Acute asthma (AA) is worthy of special mention. Currently, in the field of chronic obstructive pulmonary diseases, AA is a peculiar entity and one of the most common reasons for NIMV application in EDs in the United States [15]. For AA, NCPAP showed positive results in early prevention of AHRF, and less strong data in the treatment of AHRF itself, even with a convincing pathophysiological background (Table 14.4).
Table 14.4
Pathophysiological rationale for NCPAP in AA
Increased bronchodilation (mechanically, equal pressure point, alveolar patency at end expiration), decreased airway resistance, re-expanded atelectasis (collateral reinflation), promoted removal of secretions, enhanced bronchial clearance, influencing medical treatment |
Increased functional residual capacity, raised minimal pleural pressure, decreased swing in transdiaphragmatic pressure, decreased adverse hemodynamic effects |
Reduction of respiratory muscles load, accessory recruitment and work: reduced transdiaphragmatic pressure, pressure time product for the inspiratory muscles and diaphragm, and fractional inspiratory time (endurance); reduction of elastic work (due to intrinsic PEEP); offset intrinsic PEEP and rest respiratory muscles; |
Reduction of dyspnea, respiratory rate, pulse rate |
Improvement in arterial blood gas exchanges, reduced inspiratory work (improved efficiency and decreased energy cost), increased FEV1 |
Need of lower inspiratory pressures versus IMV |
Reduced side effects and avoided complications versus TI, reduced need for sedation versus TI; decreased adverse hemodynamic effects of large negative peak and mean inspiratory pleural pressures; reduced need/frequency/duration of hospital admission |
NCPAP also has pathophysiological significance for ARF resulting from acute exacerbations of COPD, overcoming intrinsic PEEP and acting as a kind of mechanical bronchodilator, and reducing both dyspnea and WB. In this area, the efficacy of NPPV versus SO2T, and also versus CPAP, is evident [16].

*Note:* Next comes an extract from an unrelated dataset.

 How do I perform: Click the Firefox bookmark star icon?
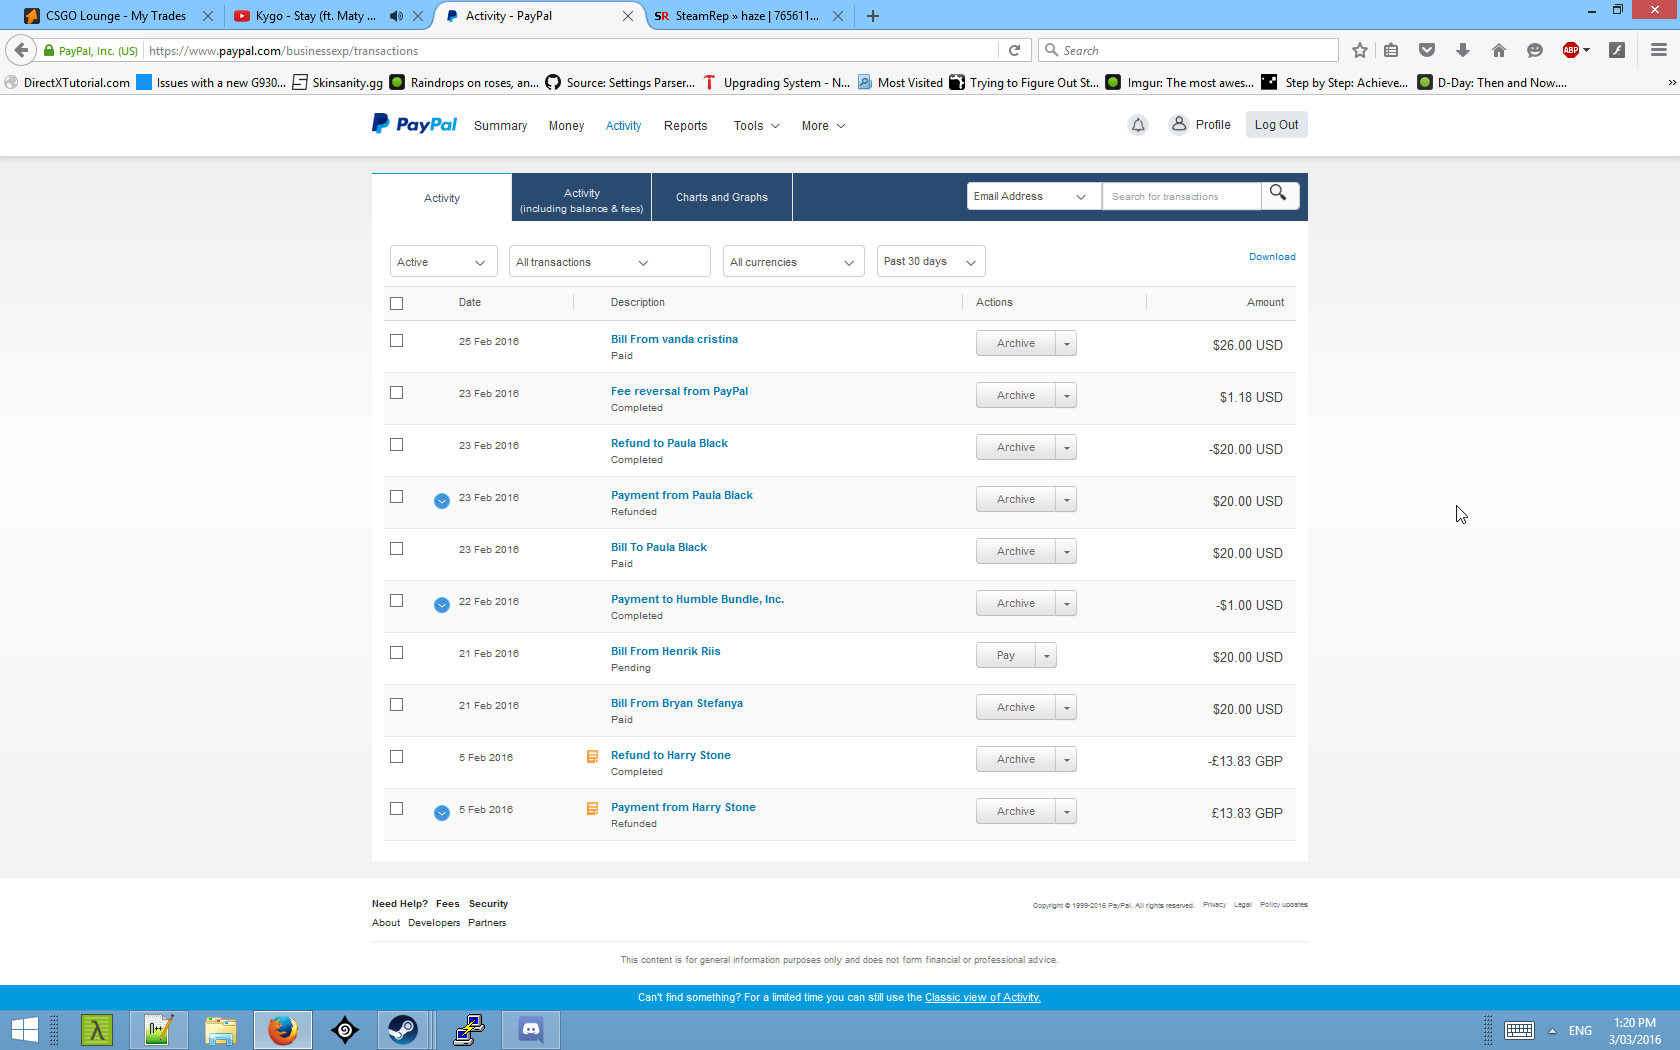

NCPAP is used to treat AHRF in chronic conditions such as OSAS [17] and CHF, and also in some carefully selected patients, often overlapping, with neuromuscular diseases, obesity hypoventilation syndrome, restrictive pulmonary diseases, thoracic cage deformities, partial upper airway obstruction, sleep disorders, idiopathic pulmonary fibrosis, and so on. In these chronic conditions, the purpose for NCPAP is to achieve physiologic benefits, palliate symptoms, improve quality of life, decrease pulmonary morbidity, reverse reversible superimposed conditions responsible for acute deterioration, prevent hospitalizations, and, in some cases, extend survival.
Regardless of the specific causes of AHRF, there is a high grade of recommendation for NIMV and NCPAP in immunocompromised patients [3]. This is mainly due to the high rate of infectious complications during IMV and its consequences in terms of hospital mortality. The subgroup of immunosuppressed patients features one of the most striking and strong indications for NIMV and NCPAP, in terms of efficacy and outcome, for the treatment of various forms of ARF [18, 19].
In summary, each unusual or off-label application of NCPAP for AHRF has lights and shadows, and, even in cases of promising preliminary results, remains controversial. Large, prospective, multicenter RCCTs are needed. Out of shared indications, NCPAP should be provided early, cautiously, safely and carefully, during the proper “window of opportunity,” by an experienced team, in an appropriate setting (ICU or HMDU), with a quick access to facilities for TI and IMV [1, 3, 4].